NOTE: This document is still under construction. Expect it to be incomplete in places.

LMDB_File is a Perl module which allows Perl programs to make use of the facilities provided by OpenLDAP's Lightning Memory-Mapped Database "LMDB".

LMDB is a Btree-based database management library modeled loosely on the BerkeleyDB API, but much simplified and extremely fast.

It is assumed that you have a copy of LMBD's documentation at hand when reading this documentation. The interface defined here mirrors the C interface closely but with an OO approach.

This is implemented with a number of Perl classes.

A LMDB's environment handler (MDB_env* in C) will be wrapped in the LMDB::Env class.

A LMDB's transaction handler (MDB_txn* in C) will be wrapped in the LMDB::Txn class.

A LMDB's cursor handler (MDB_cursor* in C) will be wrapped in the LMDB::Cursor class.
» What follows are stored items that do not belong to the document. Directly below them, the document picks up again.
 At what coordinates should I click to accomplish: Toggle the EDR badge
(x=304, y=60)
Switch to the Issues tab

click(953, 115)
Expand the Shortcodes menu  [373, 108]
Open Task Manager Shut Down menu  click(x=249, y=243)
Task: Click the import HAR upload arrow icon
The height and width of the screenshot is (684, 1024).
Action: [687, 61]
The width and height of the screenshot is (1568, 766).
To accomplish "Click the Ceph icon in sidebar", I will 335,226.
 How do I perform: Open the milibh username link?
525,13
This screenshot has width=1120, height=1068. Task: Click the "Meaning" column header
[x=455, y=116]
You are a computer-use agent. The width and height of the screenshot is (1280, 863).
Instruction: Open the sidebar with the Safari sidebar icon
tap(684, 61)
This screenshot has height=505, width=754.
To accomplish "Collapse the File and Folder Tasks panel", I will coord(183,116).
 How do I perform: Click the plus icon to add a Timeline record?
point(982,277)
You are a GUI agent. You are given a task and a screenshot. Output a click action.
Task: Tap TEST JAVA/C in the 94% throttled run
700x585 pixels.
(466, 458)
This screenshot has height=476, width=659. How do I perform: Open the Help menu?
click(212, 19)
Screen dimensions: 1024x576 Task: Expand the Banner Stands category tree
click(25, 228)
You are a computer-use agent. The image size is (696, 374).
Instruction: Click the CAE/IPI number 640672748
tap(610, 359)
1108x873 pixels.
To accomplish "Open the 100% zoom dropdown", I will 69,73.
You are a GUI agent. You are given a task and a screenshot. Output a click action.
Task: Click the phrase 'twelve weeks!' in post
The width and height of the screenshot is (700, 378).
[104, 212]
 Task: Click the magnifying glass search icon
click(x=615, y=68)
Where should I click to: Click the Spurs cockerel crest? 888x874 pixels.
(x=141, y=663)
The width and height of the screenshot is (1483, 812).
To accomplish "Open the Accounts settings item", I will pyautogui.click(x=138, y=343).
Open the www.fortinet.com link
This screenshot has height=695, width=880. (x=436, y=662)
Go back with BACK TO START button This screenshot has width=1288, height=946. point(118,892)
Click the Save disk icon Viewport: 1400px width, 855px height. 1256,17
A LMDB's DataBase handler (MDB_dbi in C) will be wrapped in an opaque SCALAR, but because in LMDB all DataBase operations needs both a Transaction and a DataBase handler, LMDB_File will use a LMDB_File object that encapsulates both.

Error reporting

In the C API, most functions return 0 on success and an error code on failure.

In this module, when a function fails, the package variable $die_on_err controls the course of action. When $die_on_err is set to TRUE, this causes LMDB_File to die with an error message that can be trapped by an eval { ... } block.

When FALSE, the function will return the error code, in this case you should check the return value of any function call.

By default $die_on_err is TRUE.

Regardless of the value of $die_on_err, the code of the last error can be found in the package variable $last_err.

LMDB::Env

This class wraps an opened LMDB environment.

At construction time, the environment is created, if it does not exist, and opened.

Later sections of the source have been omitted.